AI Article Synopsis

  • Fibromuscular dysplasia is a leading cause of high blood pressure in young adults under 40, and renal artery angioplasty often helps normalize blood pressure.
  • Two cases are discussed where patients with hypertension due to renal artery stenosis faced challenges: one had a relapse of stenosis after angioplasty, while the other couldn't undergo the procedure at all.
  • Both patients ultimately received successful renal autotransplantations that resolved their high blood pressure, with the article also detailing relevant background and outcomes related to this surgical option.

Article Abstract

Fibromuscular dysplasia is the most common cause of renovascular hypertension in young adults under 40 years old.
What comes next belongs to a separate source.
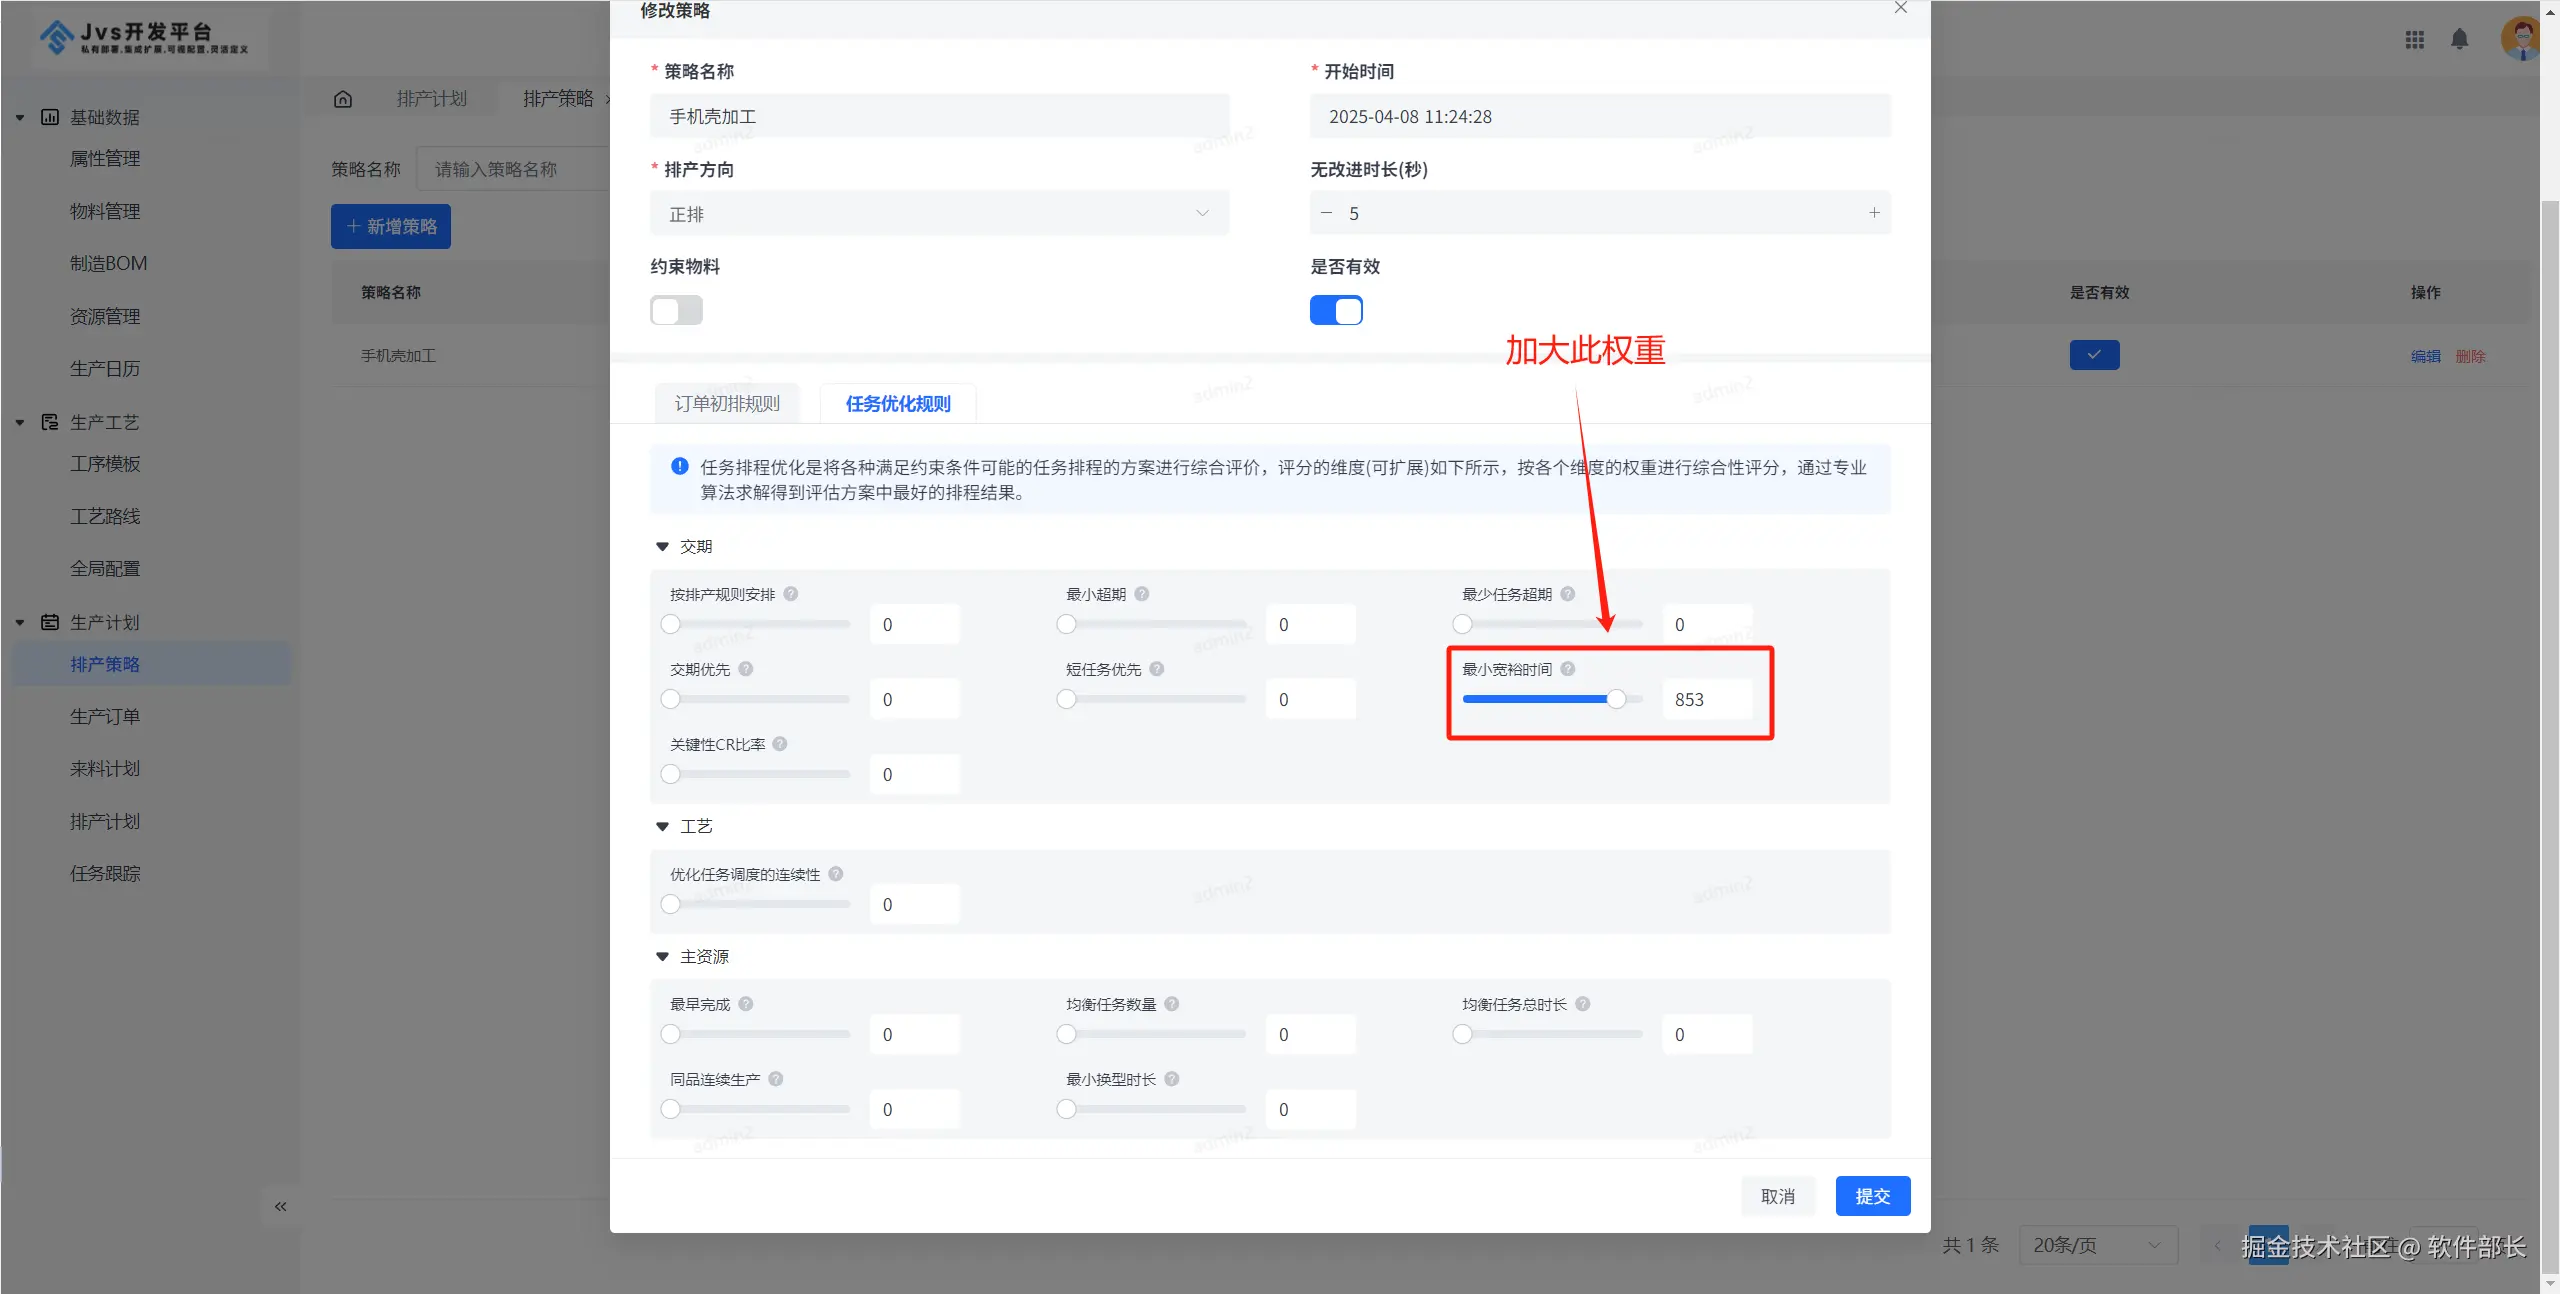2560x1294 pixels.
Task: Click help icon beside 关键性CR比率
Action: [780, 744]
It is potentially amenable to renal artery angioplasty, which frequently normalizes blood pressure. However, limited options exist if angioplasty is not technically possible, or restenosis occurs. Here, we describe 2 patients who presented with hypertension secondary to renal artery stenosis. In the first case, a young adult with hypertension secondary to renal artery stenosis (fibromuscular dysplasia), developed restenosis 11 weeks after an initially successful renal artery angioplasty. In the second case, a patient with neurofibromatosis type 1 was diagnosed with hypertension secondary to renal artery stenosis. Angioplasty was not possible due to multiple branch occlusions. Both individuals went on to have successful renal autotransplantations, which ultimately cured their hypertension. In this article, we review the background, indications, and blood pressure outcomes in relation to renal autotransplantation in nonatherosclerotic renal artery stenosis.